======== Passage to read ========

The Muzungu’s top reasons to travel to Burundi
I loved visiting Burundi. My Burundian and Rwandese hosts treated me like royalty; I will never forget their kindness and hospitality. Sadly, few people will travel to Burundi until the political situation is resolved. When it is, here are the muzungu’s Burundi travel tips!
The official lingua franca is French, which is fine if you’re at a tourist hotel or bar, but I found few street vendors, for example, who spoke French. Educated Burundians generally speak French – the man or woman on the street may not. English is not widely spoken either.
Burundians are not used to tourists, nor having their photo taken – although the guys below completely disprove that point 🙂
Watching the hippos at Rusizi Nature Reserve was a nice day out but can’t honestly match up to other East African safari destinations for wildlife numbers, diversity or even tourism infrastructure.
Burundi is an excellent destination for birdwatchers (sharing almost the same birdlife as neighbouring Rwanda).
Burundi may be off the travel and tourism circuit for now, but let’s pray normality returns to the ‘Heart of Africa’ as quickly as possible.
Burundians eat well!
Burundi has scrumptious ‘fusion’ cuisine.
In addition to the traditional African foods of matooke (banana), ugali and cassava we ate a variety of fish from Lake Tanganyika, French-style crusty baguette bread and fantastic beers. (I can’t say I’m a fan of ugali though…)
I wanted to visit Bujumbura the moment Lonely Planet wrote “Bujumbura has the best inland beaches in Africa.” Lake Tanganyika is safe to swim in (there is no Bilharzia, like in many of East Africa’s lakes).
“Lake Tanganyika is second largest of the lakes of eastern Africa. It is the longest freshwater lake in the world (660km or 410 miles) and the second deepest (1,436 metres or 4,710 feet) in the world. It is comparatively narrow and varies in width from (16 to 72 km or 10 to 45 miles). Lake Tanganyika covers about (32,900 square km or 12,700 square miles) and its shores are in Burundi, Tanzania, the Democratic Republic of the Congo (DRC) and Zambia. It occupies the southern end of the Western Rift Valley, and for most of its length the land rises steeply from its shores.”

========

● Problem to solve
Write the next part of the Burundi travel tips above, starting after the quoted description of Lake Tanganyika.

======== Recorded information ========

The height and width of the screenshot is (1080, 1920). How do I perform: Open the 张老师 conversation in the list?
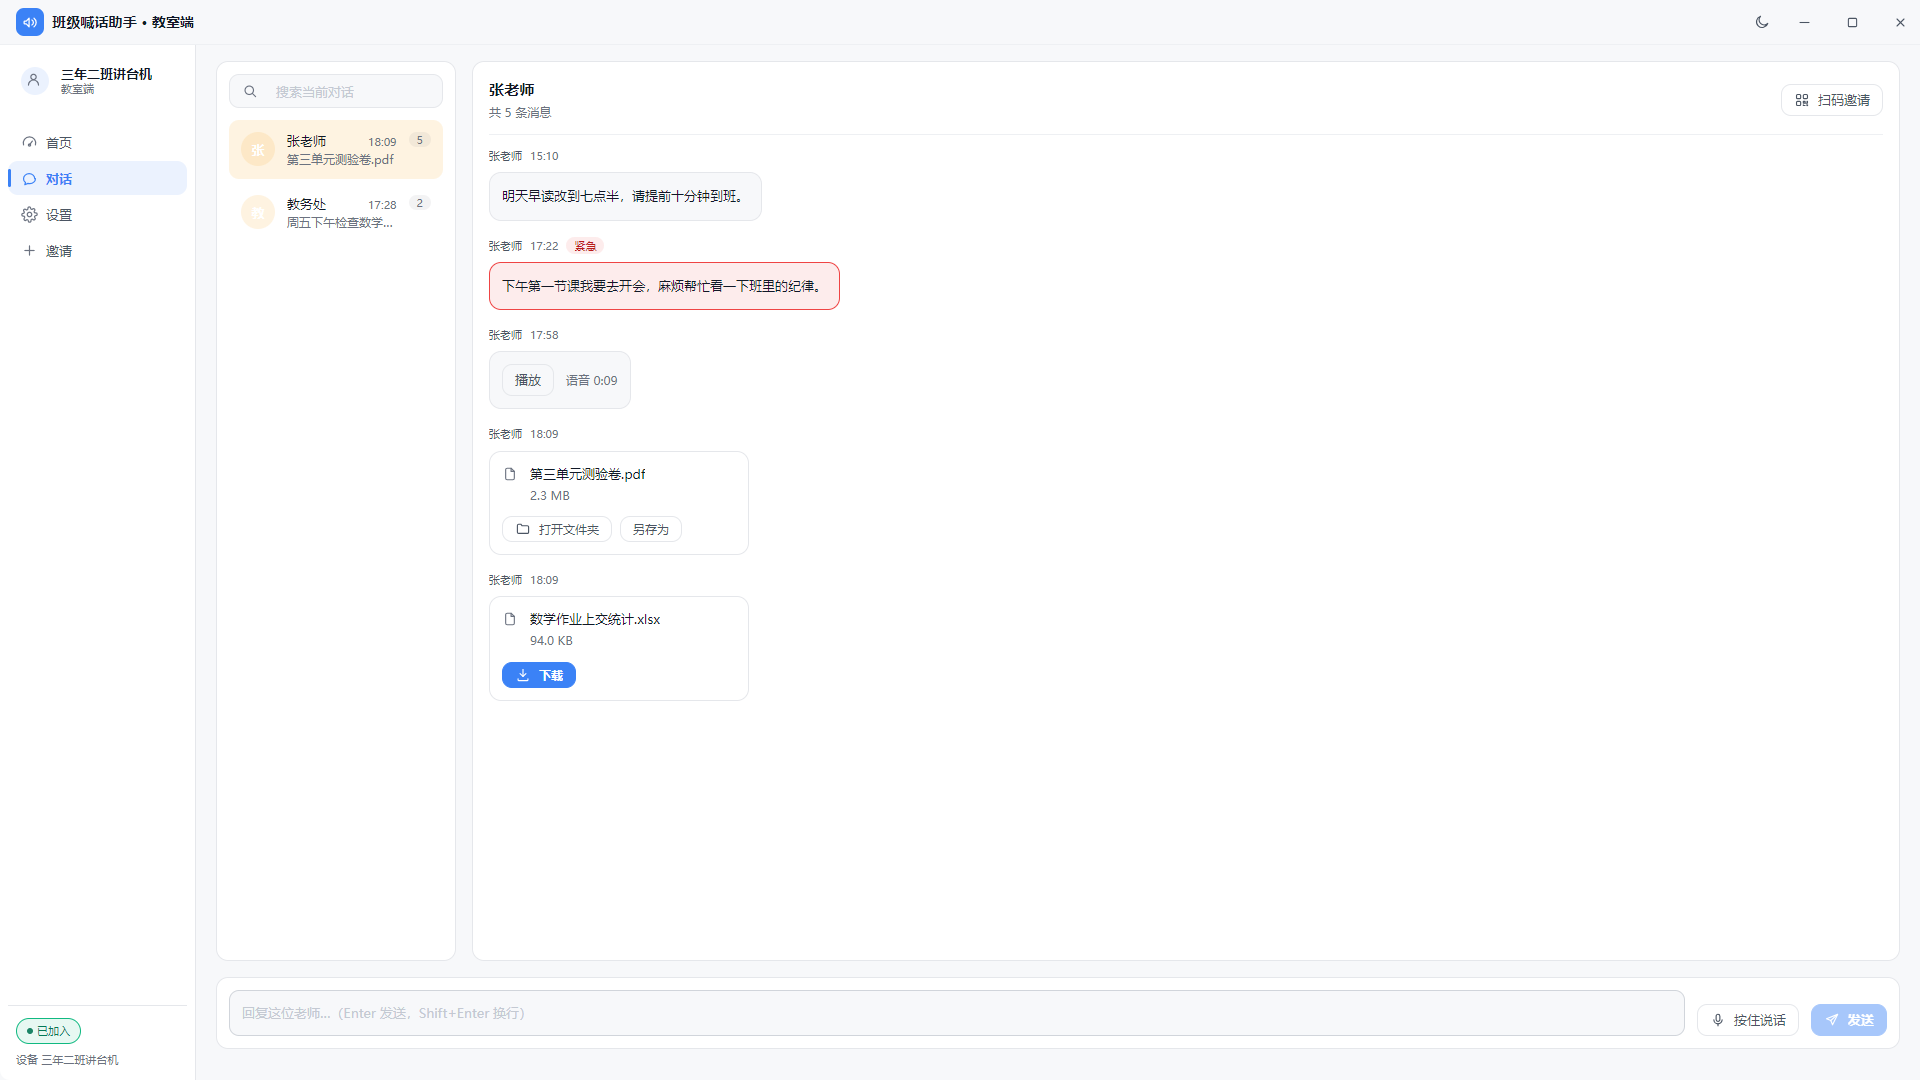click(x=336, y=150)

========

● Result below
Burundians love to party at the beaches’ many bars and nightclubs. The capital city of Bujumbura boasts a vibrant beach nightlife of bars, restaurants and nightclubs (you can see why I want to go back, can’t you?!)
Lake Tanganyika’s white sandy beaches are just a stone’s throw from Bujumbura. The city is laid out in a classic European colonial grid-type layout. There’s an interesting variety of architecture.
Bujumbura is an interesting mix of European influence of the 1940s – and earlier – of eclectic hand-painted African shop signs and, sadly, even more potholes than Kampala.
The beaches attract Burundians and expats from neighbouring DR Congo to wile away their Sunday afternoons.
One of the cultural highlights – and most noteworthy tourism exports – are ‘les Tambourinaires de Burundi’ the traditional drummers. A must-see (hear!) experience when in Burundi.
Did you know…? The East Africa Tourist Visa makes it possible to buy one visa for travel to Uganda, Rwanda and Kenya. Tanzania has apparently signed up (but in July 2016 there’s little evidence of that). The muzungu sincerely hopes that Burundi will join the East Africa Tourist Visa party one day.
Have you traveled to Burundi? Which places would you recommend visiting?